In short, the government needs to pursue critical military and political objectives in the prosecution of this war.
- Apprehend and prosecute TPLF civilian and military leadership that are fugitives from justice. There will be no lasting peace in Tigray and the rest of the country without bringing them to justice. They have been the agents of death and destruction for many years and the country needs closure.
- Degrade and destroy existing military capabilities to prevent TPLF from resuming military activities once and for all.
- Ensure sufficient military presence in Tigray. No government will leave a province unattended and leave the responsibility to TPLF thus creating a de facto state. The government has a constitutional obligation to ensure peace and security in Tigray. We should not identify the people of Tigray with TPLF. We must be there to protect the population that is abused and manipulated by TPLF. Basic services should be restored since depriving such services will alienate the Tigray people from their government and creates a perception that the government does not care for the Tigray people (promotes TPLF’s narrative). Basic services can be restored while pursuing and apprehending the TPLF leadership.

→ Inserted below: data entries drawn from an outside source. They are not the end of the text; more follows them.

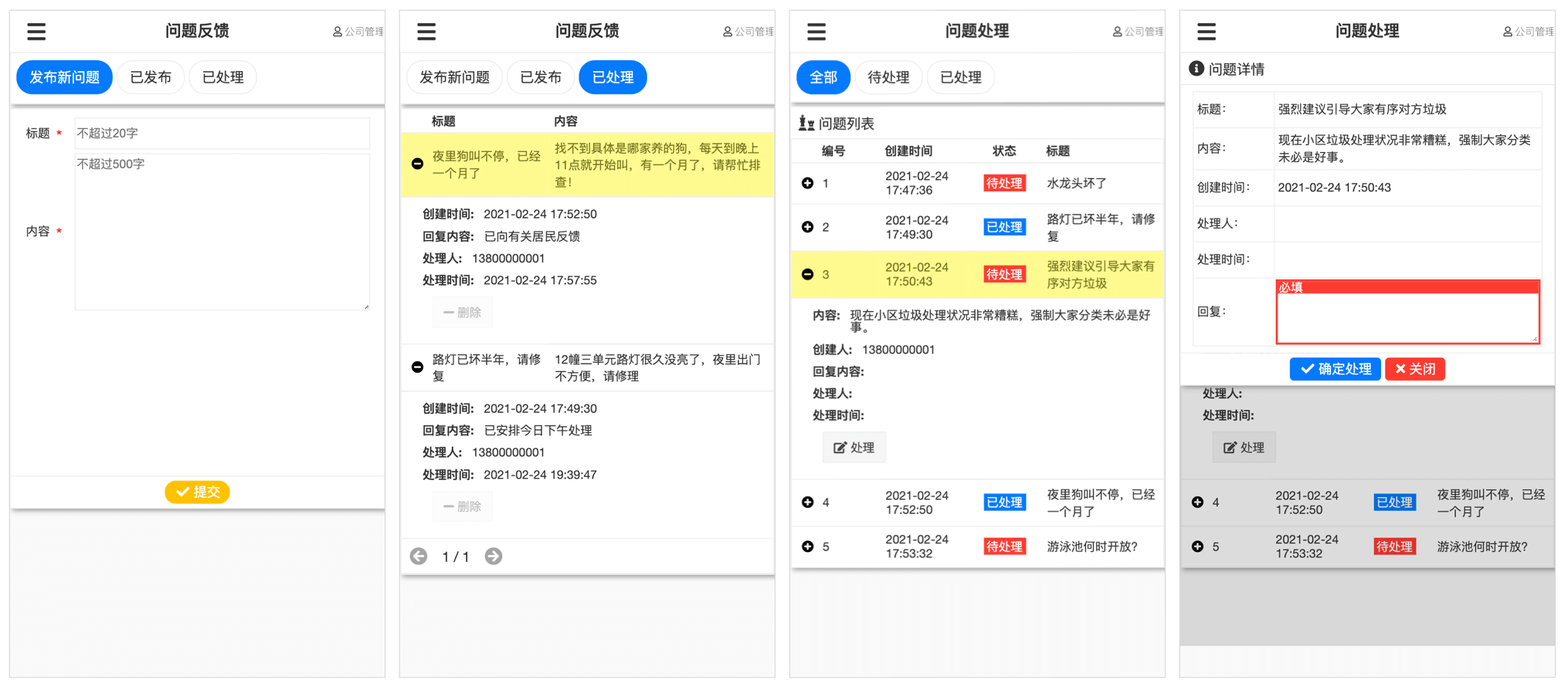Expand issue number 2 created at 17:49:30
The image size is (1568, 687).
point(807,227)
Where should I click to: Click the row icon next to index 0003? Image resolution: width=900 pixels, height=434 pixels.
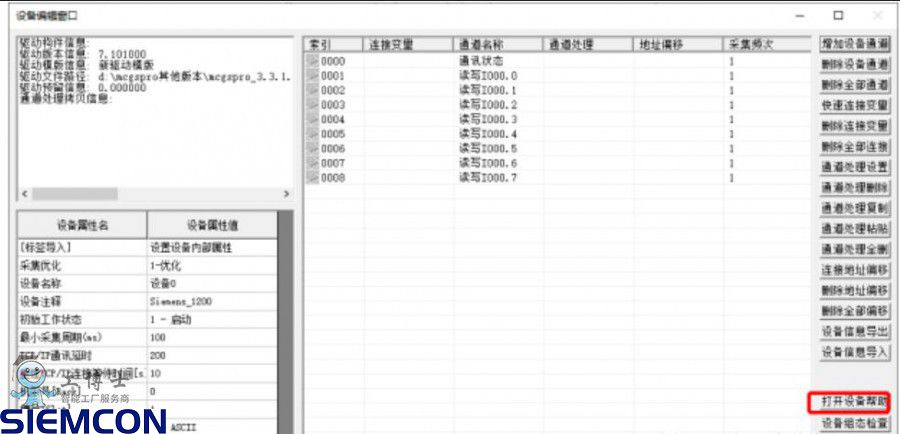(x=312, y=105)
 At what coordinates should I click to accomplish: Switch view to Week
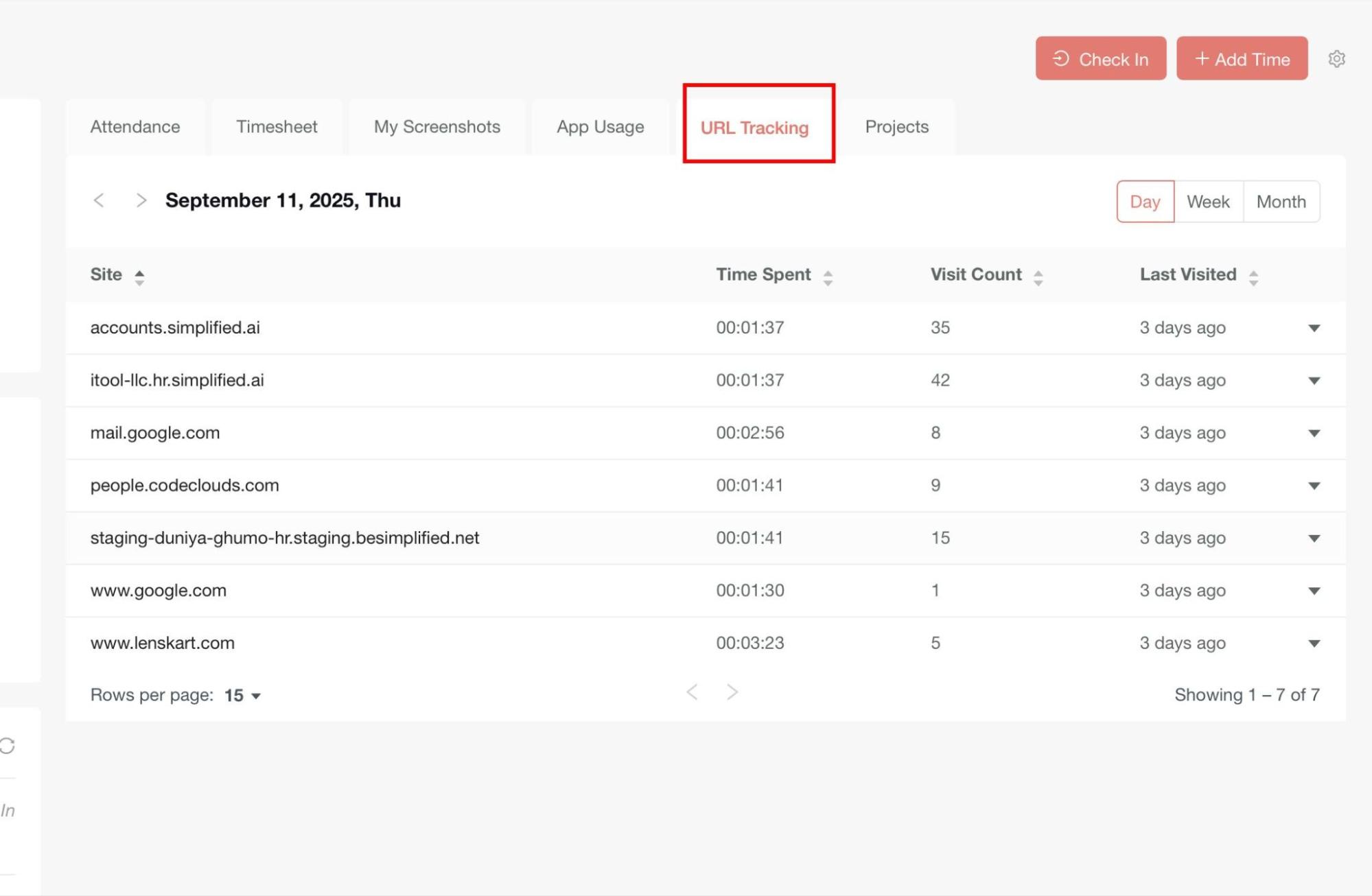(x=1208, y=202)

- Stabilization: Normalize life for the ordinary person by providing basic services. The idea of punishing everyone for the sins of TPLF will create more sympathizers for the TPLF.
- Interim administration that is responsible for stabilization and mopping out of any remaining TPLF fugitives from justice. This may require a temporary military administration till things get back to normal.
- Resumption of some political activity that will lead to democratic elections at a future date.
- Foreclosure of any room for negotiations: Negotiations is a ploy by Western countries and their donor agencies to allow TPLF to buy time to regroup and remobilize its forces. Several scholarly studies (including Monica Toft of Harvard & Alex Downes of Duke) show that ethnic civil wars (unlike ideological ones) are difficult to resolve with negotiated settlements (they fail two thirds of the time) and that durable solutions can only come with clear military victory. Moreover, there is no substantive issue to negotiate since TPLF’s primary objective behind this war is to take over power by force.
Let us quickly wrap up this conflict and go back to the serious task of building peace and prosperity for all our peoples.